It’s official: Putin has just stopped pretending
MAXIM MARMUR/AFP/Getty Images It’s safe to say that no one really expects this December’s Russian elections to be a fair contest. All the same, the Kremlin’s decision to cut the number of international observers invited by two thirds is a particularly brazen demonstration that Vladimir Putin has stopped trying to even appear remotely democratic. Europe’s ...
MAXIM MARMUR/AFP/Getty Images
It’s safe to say that no one really expects this December’s Russian elections to be a fair contest. All the same, the Kremlin’s decision to cut the number of international observers invited by two thirds is a particularly brazen demonstration that Vladimir Putin has stopped trying to even appear remotely democratic. Europe’s largest election watchdog, the Organization for Security Cooperation in Europe, has grudgingly accepted Putin’s conditions, having little other choice. Russia is planning to allow 300 to 400 observers to observe polling throughout a country that spans eleven time zones.
It will likely be fewer than that. Since Russia waited until a month before the election to issue its initiation, OSCE and other groups have had to scramble to obtain visas for their observers. Getting a travel visa for Russia is a trying experience under the best of circumstances, but the current regime has proven masterful at using the inefficiency of Russian bureaucracy as a political weapon. Just ask the head of any of the foreign NGOs that operate in Russia and spend about as much time fighting through red tape as they do on advocacy work. If the OSCE folks get anywhere near the 70 observers they want into Russia in time, they’ll be extraordinarily lucky.
All the same, the tactics of intimidation and media blackout that essentially rig Russian elections in favor of the pro-Putin United Russia party are hardly a secret and the world hardly needs OSCE to tell us about them. Putin’s more troubling suggestion may be his proposal that OSCE permanently limit observers in seven other post-Soviet states and ban them from issuing reports until official results are published. Again, it’s not really news that Russia’s leaders feel they have the right to control political outcomes in their “near-abroad,” but they’ve rarely been so forthright about it before.

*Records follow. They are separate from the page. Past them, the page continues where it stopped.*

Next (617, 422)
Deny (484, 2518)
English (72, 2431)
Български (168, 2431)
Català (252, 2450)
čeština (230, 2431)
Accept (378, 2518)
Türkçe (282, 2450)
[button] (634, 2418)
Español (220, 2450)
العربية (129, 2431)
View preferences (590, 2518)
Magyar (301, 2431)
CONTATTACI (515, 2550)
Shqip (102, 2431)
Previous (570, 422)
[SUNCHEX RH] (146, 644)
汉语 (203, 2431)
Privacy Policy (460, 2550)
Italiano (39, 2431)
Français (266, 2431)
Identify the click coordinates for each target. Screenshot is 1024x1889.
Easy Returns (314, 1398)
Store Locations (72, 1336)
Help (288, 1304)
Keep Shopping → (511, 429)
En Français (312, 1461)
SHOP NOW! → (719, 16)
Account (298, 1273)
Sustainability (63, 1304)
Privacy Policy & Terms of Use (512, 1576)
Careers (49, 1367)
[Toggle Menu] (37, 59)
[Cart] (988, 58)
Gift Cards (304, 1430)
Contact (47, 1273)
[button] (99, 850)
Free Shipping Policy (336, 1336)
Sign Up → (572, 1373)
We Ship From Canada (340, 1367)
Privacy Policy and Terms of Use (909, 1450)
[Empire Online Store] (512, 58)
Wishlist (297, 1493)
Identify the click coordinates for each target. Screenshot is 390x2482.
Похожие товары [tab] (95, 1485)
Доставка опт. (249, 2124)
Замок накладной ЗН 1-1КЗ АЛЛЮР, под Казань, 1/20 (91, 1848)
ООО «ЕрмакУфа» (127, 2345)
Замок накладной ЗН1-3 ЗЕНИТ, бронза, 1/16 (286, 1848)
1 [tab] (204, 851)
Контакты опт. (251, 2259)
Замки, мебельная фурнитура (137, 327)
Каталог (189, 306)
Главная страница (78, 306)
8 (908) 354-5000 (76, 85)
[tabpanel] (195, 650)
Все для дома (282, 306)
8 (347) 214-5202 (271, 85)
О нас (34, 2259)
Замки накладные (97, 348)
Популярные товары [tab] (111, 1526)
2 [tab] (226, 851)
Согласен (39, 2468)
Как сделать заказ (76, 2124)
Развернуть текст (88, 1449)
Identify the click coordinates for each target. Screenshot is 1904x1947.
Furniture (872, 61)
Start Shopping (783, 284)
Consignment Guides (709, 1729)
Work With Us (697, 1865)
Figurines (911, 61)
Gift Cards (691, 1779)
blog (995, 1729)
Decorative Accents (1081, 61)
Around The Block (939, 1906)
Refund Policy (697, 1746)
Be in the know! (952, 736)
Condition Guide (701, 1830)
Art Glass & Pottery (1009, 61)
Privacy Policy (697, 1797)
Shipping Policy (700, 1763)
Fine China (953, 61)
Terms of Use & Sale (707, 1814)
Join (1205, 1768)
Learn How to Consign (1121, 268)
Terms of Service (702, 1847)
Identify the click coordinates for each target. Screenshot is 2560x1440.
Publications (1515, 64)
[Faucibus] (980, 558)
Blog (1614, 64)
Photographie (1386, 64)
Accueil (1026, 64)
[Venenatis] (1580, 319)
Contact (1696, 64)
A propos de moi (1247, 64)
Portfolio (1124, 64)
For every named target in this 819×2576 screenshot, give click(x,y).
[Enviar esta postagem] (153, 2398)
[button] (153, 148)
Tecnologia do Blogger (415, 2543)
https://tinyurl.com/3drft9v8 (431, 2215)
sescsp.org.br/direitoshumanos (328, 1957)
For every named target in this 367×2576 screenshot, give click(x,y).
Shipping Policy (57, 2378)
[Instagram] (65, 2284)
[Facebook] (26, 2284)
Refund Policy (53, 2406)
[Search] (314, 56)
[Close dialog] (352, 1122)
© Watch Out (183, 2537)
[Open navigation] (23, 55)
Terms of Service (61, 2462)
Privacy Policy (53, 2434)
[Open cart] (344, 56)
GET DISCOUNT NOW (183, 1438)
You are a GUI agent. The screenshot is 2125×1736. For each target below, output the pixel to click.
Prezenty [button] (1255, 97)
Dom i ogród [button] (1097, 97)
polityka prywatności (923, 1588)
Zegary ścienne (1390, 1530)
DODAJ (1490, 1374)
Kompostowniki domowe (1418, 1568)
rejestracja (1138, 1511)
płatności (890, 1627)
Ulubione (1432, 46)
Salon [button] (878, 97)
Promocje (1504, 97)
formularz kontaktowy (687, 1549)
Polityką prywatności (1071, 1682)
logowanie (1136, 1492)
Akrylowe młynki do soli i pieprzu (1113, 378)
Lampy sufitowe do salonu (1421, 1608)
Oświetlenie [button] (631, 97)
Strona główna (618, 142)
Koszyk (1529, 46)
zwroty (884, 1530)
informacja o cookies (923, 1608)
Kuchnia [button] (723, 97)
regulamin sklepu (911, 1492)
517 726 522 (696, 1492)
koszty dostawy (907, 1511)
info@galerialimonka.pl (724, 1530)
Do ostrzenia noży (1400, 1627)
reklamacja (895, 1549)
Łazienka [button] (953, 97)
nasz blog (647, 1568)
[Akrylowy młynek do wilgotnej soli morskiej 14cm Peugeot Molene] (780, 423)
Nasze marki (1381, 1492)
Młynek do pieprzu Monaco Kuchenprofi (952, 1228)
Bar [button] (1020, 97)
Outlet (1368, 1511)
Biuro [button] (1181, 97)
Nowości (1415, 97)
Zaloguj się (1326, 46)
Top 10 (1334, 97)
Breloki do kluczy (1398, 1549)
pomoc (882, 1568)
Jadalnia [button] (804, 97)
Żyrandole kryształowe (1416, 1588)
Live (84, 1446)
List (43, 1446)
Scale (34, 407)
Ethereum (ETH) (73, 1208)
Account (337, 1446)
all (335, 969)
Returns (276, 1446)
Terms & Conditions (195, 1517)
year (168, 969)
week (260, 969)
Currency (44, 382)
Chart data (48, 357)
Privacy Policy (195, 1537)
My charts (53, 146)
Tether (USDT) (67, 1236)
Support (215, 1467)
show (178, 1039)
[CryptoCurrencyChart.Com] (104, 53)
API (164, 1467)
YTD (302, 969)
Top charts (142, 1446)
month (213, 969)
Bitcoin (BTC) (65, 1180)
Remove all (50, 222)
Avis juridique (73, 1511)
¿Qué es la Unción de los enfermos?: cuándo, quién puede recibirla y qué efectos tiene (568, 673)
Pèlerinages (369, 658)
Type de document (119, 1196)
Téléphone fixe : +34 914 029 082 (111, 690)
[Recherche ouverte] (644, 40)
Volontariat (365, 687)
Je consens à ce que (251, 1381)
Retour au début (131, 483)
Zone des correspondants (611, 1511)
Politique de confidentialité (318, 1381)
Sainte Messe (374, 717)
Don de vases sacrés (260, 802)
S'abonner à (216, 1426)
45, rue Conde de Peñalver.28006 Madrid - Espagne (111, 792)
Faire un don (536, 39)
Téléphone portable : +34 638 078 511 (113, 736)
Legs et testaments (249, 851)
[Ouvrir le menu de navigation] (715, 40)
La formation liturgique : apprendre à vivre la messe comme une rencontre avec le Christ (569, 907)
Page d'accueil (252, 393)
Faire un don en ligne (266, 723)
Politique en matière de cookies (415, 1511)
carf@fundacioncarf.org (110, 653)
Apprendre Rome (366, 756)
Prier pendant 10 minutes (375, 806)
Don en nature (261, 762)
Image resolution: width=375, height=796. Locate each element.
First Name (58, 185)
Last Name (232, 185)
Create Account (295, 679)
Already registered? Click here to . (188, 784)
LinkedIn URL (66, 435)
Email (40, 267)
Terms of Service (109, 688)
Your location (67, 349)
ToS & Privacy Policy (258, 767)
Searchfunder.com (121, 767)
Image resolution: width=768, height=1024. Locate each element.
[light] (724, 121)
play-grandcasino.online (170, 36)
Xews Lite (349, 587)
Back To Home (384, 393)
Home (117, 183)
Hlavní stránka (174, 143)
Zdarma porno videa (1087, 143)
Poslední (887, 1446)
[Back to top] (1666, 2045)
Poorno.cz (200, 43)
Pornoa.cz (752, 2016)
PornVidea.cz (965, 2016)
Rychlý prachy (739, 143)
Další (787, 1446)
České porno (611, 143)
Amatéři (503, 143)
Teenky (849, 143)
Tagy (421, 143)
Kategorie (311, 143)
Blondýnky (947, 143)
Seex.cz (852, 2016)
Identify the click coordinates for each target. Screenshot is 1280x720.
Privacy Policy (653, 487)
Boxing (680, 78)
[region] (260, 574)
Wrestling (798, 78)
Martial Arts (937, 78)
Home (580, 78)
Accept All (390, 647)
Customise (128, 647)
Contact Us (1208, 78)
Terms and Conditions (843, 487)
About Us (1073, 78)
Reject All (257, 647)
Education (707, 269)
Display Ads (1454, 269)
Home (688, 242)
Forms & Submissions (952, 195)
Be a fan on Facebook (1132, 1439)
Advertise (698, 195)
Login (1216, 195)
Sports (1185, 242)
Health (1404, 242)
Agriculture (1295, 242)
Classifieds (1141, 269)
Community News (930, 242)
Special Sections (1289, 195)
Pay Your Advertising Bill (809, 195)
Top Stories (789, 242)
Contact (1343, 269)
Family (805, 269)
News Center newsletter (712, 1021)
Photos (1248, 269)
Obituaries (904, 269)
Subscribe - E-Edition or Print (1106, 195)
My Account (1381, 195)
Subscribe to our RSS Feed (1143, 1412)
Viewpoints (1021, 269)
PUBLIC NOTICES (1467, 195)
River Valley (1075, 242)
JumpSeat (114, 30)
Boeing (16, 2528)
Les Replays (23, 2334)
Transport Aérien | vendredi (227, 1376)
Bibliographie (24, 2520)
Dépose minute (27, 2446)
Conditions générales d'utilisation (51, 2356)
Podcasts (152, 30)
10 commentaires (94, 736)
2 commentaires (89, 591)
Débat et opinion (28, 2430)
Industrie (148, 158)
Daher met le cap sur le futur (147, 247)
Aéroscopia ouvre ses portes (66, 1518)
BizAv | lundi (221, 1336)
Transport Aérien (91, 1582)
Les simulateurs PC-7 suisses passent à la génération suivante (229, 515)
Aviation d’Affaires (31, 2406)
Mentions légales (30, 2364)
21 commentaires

Armenia’s government has already heartily endorsed the proposal.
All the same, Putin thinks that Russia has a lot to teach the West about democracy. At this week’s EU-Russia summit he announced plans to start a Russian-funded think tank to promote democracy and human rights in Europe and counter the influence of western NGOs in his country.
With the aid of grants, the EU helps develop such institutes in Russia. I think the time has come for Russia, given the growth in our financial capabilities, to make its contribution in this sphere as well.”
With oil prices nearing $100 a barrel, Russia’s “financial capabilities” seem to allow Putin to do pretty much whatever he wants.